Stored records:

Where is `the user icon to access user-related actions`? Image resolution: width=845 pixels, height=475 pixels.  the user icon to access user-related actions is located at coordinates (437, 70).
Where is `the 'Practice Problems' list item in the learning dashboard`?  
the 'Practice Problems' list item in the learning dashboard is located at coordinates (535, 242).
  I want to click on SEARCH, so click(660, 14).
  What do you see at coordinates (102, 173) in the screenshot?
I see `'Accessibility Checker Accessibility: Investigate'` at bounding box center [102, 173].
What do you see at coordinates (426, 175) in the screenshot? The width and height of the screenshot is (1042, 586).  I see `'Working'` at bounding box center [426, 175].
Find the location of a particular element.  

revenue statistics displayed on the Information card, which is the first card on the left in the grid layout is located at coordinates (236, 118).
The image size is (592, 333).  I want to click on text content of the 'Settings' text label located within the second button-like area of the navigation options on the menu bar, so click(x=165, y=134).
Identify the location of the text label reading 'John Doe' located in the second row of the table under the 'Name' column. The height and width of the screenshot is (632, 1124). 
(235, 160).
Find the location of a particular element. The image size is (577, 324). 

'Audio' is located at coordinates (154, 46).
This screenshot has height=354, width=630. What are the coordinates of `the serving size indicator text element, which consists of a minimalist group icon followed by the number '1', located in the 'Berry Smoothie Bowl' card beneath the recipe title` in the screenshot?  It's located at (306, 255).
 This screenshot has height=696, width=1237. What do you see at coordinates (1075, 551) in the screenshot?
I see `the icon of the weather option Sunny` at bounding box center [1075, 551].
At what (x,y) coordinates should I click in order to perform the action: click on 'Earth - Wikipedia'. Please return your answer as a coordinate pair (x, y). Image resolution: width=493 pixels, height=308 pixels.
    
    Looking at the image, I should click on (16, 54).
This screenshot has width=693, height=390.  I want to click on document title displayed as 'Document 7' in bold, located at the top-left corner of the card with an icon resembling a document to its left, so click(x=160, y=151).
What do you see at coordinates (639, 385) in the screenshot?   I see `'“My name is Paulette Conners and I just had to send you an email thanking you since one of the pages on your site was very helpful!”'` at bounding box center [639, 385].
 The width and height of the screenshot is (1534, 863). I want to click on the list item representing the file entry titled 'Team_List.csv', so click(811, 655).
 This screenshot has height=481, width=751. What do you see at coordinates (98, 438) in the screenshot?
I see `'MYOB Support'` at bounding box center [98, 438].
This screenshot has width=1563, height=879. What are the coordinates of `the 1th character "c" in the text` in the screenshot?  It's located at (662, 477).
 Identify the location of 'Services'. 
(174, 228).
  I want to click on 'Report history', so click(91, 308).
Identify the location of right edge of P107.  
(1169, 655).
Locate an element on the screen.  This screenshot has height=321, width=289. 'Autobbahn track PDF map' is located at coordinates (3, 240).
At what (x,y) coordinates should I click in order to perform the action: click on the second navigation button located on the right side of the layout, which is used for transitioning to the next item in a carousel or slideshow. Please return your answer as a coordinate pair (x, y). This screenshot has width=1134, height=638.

Given exercise: Put the data lines from the line with "This screenshot has width=693, height=390." to the line with "(1169, 655)." into a Markdown table with the columns Row and Line, omitting any blank lines.

Written solution:
| Row | Line |
|---|---|
| 1 | This screenshot has width=693, height=390.  I want to click on document title displayed as 'Document 7' in bold, located at the top-left corner of the card with an icon resembling a document to its left, so click(x=160, y=151). |
| 2 | What do you see at coordinates (639, 385) in the screenshot?   I see `'“My name is Paulette Conners and I just had to send you an email thanking you since one of the pages on your site was very helpful!”'` at bounding box center [639, 385]. |
| 3 |  The width and height of the screenshot is (1534, 863). I want to click on the list item representing the file entry titled 'Team_List.csv', so click(811, 655). |
| 4 |  This screenshot has height=481, width=751. What do you see at coordinates (98, 438) in the screenshot? |
| 5 | I see `'MYOB Support'` at bounding box center [98, 438]. |
| 6 | This screenshot has width=1563, height=879. What are the coordinates of `the 1th character "c" in the text` in the screenshot?  It's located at (662, 477). |
| 7 |  Identify the location of 'Services'.  |
| 8 | (174, 228). |
| 9 |   I want to click on 'Report history', so click(91, 308). |
| 10 | Identify the location of right edge of P107.   |
| 11 | (1169, 655). |